**MATERIAL SUPPLIED:**
'''

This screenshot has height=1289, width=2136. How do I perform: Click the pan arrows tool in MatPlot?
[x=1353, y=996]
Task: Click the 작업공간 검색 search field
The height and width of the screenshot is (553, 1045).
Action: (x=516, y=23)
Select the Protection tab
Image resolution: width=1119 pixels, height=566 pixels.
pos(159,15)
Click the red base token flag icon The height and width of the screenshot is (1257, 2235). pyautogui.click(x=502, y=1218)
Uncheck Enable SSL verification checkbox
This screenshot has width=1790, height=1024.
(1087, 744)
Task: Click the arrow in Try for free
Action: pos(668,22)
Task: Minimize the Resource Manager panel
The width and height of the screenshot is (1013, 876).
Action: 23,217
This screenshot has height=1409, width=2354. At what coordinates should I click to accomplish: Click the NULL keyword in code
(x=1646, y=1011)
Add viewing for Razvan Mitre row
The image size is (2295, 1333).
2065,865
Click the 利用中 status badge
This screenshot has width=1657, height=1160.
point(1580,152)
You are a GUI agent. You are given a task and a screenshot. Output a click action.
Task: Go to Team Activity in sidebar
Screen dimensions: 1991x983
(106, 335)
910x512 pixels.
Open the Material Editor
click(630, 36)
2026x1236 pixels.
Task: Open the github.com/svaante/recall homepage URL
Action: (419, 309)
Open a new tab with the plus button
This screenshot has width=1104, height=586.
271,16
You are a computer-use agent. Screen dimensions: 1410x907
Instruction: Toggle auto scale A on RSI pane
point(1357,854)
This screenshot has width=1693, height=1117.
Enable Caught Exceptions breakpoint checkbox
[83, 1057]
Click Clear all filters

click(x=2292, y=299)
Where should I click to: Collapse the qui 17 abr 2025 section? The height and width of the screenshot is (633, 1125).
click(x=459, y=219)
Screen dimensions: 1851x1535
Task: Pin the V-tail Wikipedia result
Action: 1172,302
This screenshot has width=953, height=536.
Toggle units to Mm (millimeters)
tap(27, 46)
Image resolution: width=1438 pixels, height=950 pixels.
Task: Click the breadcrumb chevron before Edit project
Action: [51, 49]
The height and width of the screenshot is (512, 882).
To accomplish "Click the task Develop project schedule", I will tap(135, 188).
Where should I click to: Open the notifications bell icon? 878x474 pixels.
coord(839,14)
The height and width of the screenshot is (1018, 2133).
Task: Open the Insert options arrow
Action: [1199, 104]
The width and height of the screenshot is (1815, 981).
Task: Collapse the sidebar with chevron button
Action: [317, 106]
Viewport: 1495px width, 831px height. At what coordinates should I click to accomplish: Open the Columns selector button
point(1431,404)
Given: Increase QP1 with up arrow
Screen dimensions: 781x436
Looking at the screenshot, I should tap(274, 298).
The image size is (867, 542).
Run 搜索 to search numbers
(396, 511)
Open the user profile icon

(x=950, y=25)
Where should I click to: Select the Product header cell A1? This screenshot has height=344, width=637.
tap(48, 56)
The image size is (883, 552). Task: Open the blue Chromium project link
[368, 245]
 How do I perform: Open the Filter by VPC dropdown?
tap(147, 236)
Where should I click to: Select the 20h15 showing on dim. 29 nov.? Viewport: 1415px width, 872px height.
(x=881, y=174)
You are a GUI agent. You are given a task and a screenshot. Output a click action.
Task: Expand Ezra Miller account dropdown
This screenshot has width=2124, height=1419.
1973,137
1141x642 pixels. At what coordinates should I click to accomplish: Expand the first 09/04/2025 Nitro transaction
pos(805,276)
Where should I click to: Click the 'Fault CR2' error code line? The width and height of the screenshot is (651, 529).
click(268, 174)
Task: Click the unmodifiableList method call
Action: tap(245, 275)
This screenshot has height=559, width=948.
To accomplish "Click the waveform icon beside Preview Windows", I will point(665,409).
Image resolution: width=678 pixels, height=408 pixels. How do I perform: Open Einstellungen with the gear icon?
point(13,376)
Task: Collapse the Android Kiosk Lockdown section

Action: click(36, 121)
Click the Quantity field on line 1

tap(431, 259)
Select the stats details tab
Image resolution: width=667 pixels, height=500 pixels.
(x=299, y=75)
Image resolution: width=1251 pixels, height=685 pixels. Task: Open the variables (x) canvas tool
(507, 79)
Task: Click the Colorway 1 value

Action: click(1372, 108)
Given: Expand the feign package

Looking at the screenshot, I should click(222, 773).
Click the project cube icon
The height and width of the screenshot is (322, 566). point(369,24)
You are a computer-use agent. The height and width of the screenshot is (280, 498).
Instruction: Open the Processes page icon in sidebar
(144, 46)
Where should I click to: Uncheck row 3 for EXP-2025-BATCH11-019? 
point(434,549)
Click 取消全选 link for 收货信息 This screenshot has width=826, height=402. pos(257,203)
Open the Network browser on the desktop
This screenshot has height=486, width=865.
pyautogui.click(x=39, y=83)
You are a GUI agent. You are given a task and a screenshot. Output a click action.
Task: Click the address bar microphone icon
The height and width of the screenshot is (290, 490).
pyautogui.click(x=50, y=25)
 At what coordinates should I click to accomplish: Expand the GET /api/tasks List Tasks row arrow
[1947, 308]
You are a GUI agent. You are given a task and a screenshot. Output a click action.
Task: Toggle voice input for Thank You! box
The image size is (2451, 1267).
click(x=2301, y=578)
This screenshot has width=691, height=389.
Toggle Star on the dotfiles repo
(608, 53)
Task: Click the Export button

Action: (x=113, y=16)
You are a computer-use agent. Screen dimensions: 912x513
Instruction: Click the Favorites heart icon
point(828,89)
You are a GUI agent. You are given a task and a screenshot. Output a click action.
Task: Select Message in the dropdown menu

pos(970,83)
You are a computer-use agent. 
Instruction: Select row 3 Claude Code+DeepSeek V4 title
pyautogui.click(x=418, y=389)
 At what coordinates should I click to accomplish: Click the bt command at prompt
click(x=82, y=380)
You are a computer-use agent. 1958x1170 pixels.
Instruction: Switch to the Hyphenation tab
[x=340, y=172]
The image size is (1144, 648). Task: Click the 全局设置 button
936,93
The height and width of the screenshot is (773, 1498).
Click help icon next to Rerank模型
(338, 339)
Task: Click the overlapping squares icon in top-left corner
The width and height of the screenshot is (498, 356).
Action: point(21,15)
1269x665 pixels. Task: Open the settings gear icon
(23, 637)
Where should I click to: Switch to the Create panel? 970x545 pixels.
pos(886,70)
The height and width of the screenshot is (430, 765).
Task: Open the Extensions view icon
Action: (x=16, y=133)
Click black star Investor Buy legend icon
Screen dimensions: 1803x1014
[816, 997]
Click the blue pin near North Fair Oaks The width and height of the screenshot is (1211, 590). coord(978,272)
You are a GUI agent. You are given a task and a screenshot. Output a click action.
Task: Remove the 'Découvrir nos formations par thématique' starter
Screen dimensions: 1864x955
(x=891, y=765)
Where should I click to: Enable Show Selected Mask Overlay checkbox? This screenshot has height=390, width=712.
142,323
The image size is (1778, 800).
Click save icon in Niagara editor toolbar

'''

Reply with the complete data above, every character as it stands.

**TASK OUTPUT:**
This screenshot has height=1289, width=2136. How do I perform: Click the pan arrows tool in MatPlot?
[x=1353, y=996]
Task: Click the 작업공간 검색 search field
The height and width of the screenshot is (553, 1045).
Action: (x=516, y=23)
Select the Protection tab
Image resolution: width=1119 pixels, height=566 pixels.
pos(159,15)
Click the red base token flag icon The height and width of the screenshot is (1257, 2235). pyautogui.click(x=502, y=1218)
Uncheck Enable SSL verification checkbox
This screenshot has width=1790, height=1024.
(1087, 744)
Task: Click the arrow in Try for free
Action: pos(668,22)
Task: Minimize the Resource Manager panel
The width and height of the screenshot is (1013, 876).
Action: 23,217
This screenshot has height=1409, width=2354. At what coordinates should I click to accomplish: Click the NULL keyword in code
(x=1646, y=1011)
Add viewing for Razvan Mitre row
The image size is (2295, 1333).
2065,865
Click the 利用中 status badge
This screenshot has width=1657, height=1160.
point(1580,152)
You are a GUI agent. You are given a task and a screenshot. Output a click action.
Task: Go to Team Activity in sidebar
Screen dimensions: 1991x983
(106, 335)
910x512 pixels.
Open the Material Editor
click(630, 36)
2026x1236 pixels.
Task: Open the github.com/svaante/recall homepage URL
Action: (419, 309)
Open a new tab with the plus button
This screenshot has width=1104, height=586.
271,16
You are a computer-use agent. Screen dimensions: 1410x907
Instruction: Toggle auto scale A on RSI pane
point(1357,854)
This screenshot has width=1693, height=1117.
Enable Caught Exceptions breakpoint checkbox
[83, 1057]
Click Clear all filters

click(x=2292, y=299)
Where should I click to: Collapse the qui 17 abr 2025 section? The height and width of the screenshot is (633, 1125).
click(x=459, y=219)
Screen dimensions: 1851x1535
Task: Pin the V-tail Wikipedia result
Action: 1172,302
This screenshot has width=953, height=536.
Toggle units to Mm (millimeters)
tap(27, 46)
Image resolution: width=1438 pixels, height=950 pixels.
Task: Click the breadcrumb chevron before Edit project
Action: [51, 49]
The height and width of the screenshot is (512, 882).
To accomplish "Click the task Develop project schedule", I will tap(135, 188).
Where should I click to: Open the notifications bell icon? 878x474 pixels.
coord(839,14)
The height and width of the screenshot is (1018, 2133).
Task: Open the Insert options arrow
Action: [1199, 104]
The width and height of the screenshot is (1815, 981).
Task: Collapse the sidebar with chevron button
Action: [317, 106]
Viewport: 1495px width, 831px height. At what coordinates should I click to accomplish: Open the Columns selector button
point(1431,404)
Given: Increase QP1 with up arrow
Screen dimensions: 781x436
Looking at the screenshot, I should tap(274, 298).
The image size is (867, 542).
Run 搜索 to search numbers
(396, 511)
Open the user profile icon

(x=950, y=25)
Where should I click to: Select the Product header cell A1? This screenshot has height=344, width=637.
tap(48, 56)
The image size is (883, 552). Task: Open the blue Chromium project link
[368, 245]
 How do I perform: Open the Filter by VPC dropdown?
tap(147, 236)
Where should I click to: Select the 20h15 showing on dim. 29 nov.? Viewport: 1415px width, 872px height.
(x=881, y=174)
You are a GUI agent. You are given a task and a screenshot. Output a click action.
Task: Expand Ezra Miller account dropdown
This screenshot has width=2124, height=1419.
1973,137
1141x642 pixels. At what coordinates should I click to accomplish: Expand the first 09/04/2025 Nitro transaction
pos(805,276)
Where should I click to: Click the 'Fault CR2' error code line? The width and height of the screenshot is (651, 529).
click(268, 174)
Task: Click the unmodifiableList method call
Action: tap(245, 275)
This screenshot has height=559, width=948.
To accomplish "Click the waveform icon beside Preview Windows", I will point(665,409).
Image resolution: width=678 pixels, height=408 pixels. How do I perform: Open Einstellungen with the gear icon?
point(13,376)
Task: Collapse the Android Kiosk Lockdown section

Action: click(36, 121)
Click the Quantity field on line 1

tap(431, 259)
Select the stats details tab
Image resolution: width=667 pixels, height=500 pixels.
(x=299, y=75)
Image resolution: width=1251 pixels, height=685 pixels. Task: Open the variables (x) canvas tool
(507, 79)
Task: Click the Colorway 1 value

Action: click(1372, 108)
Given: Expand the feign package

Looking at the screenshot, I should click(222, 773).
Click the project cube icon
The height and width of the screenshot is (322, 566). point(369,24)
You are a computer-use agent. The height and width of the screenshot is (280, 498).
Instruction: Open the Processes page icon in sidebar
(144, 46)
Where should I click to: Uncheck row 3 for EXP-2025-BATCH11-019? 
point(434,549)
Click 取消全选 link for 收货信息 This screenshot has width=826, height=402. pos(257,203)
Open the Network browser on the desktop
This screenshot has height=486, width=865.
pyautogui.click(x=39, y=83)
You are a GUI agent. You are given a task and a screenshot. Output a click action.
Task: Click the address bar microphone icon
The height and width of the screenshot is (290, 490).
pyautogui.click(x=50, y=25)
 At what coordinates should I click to accomplish: Expand the GET /api/tasks List Tasks row arrow
[1947, 308]
You are a GUI agent. You are given a task and a screenshot. Output a click action.
Task: Toggle voice input for Thank You! box
The image size is (2451, 1267).
click(x=2301, y=578)
This screenshot has width=691, height=389.
Toggle Star on the dotfiles repo
(608, 53)
Task: Click the Export button

Action: (x=113, y=16)
You are a computer-use agent. Screen dimensions: 912x513
Instruction: Click the Favorites heart icon
point(828,89)
You are a GUI agent. You are given a task and a screenshot. Output a click action.
Task: Select Message in the dropdown menu

pos(970,83)
You are a computer-use agent. 
Instruction: Select row 3 Claude Code+DeepSeek V4 title
pyautogui.click(x=418, y=389)
 At what coordinates should I click to accomplish: Click the bt command at prompt
click(x=82, y=380)
You are a computer-use agent. 1958x1170 pixels.
Instruction: Switch to the Hyphenation tab
[x=340, y=172]
The image size is (1144, 648). Task: Click the 全局设置 button
936,93
The height and width of the screenshot is (773, 1498).
Click help icon next to Rerank模型
(338, 339)
Task: Click the overlapping squares icon in top-left corner
The width and height of the screenshot is (498, 356).
Action: point(21,15)
1269x665 pixels. Task: Open the settings gear icon
(23, 637)
Where should I click to: Switch to the Create panel? 970x545 pixels.
pos(886,70)
The height and width of the screenshot is (430, 765).
Task: Open the Extensions view icon
Action: (x=16, y=133)
Click black star Investor Buy legend icon
Screen dimensions: 1803x1014
[816, 997]
Click the blue pin near North Fair Oaks The width and height of the screenshot is (1211, 590). coord(978,272)
You are a GUI agent. You are given a task and a screenshot. Output a click action.
Task: Remove the 'Découvrir nos formations par thématique' starter
Screen dimensions: 1864x955
(x=891, y=765)
Where should I click to: Enable Show Selected Mask Overlay checkbox? This screenshot has height=390, width=712.
142,323
The image size is (1778, 800).
Click save icon in Niagara editor toolbar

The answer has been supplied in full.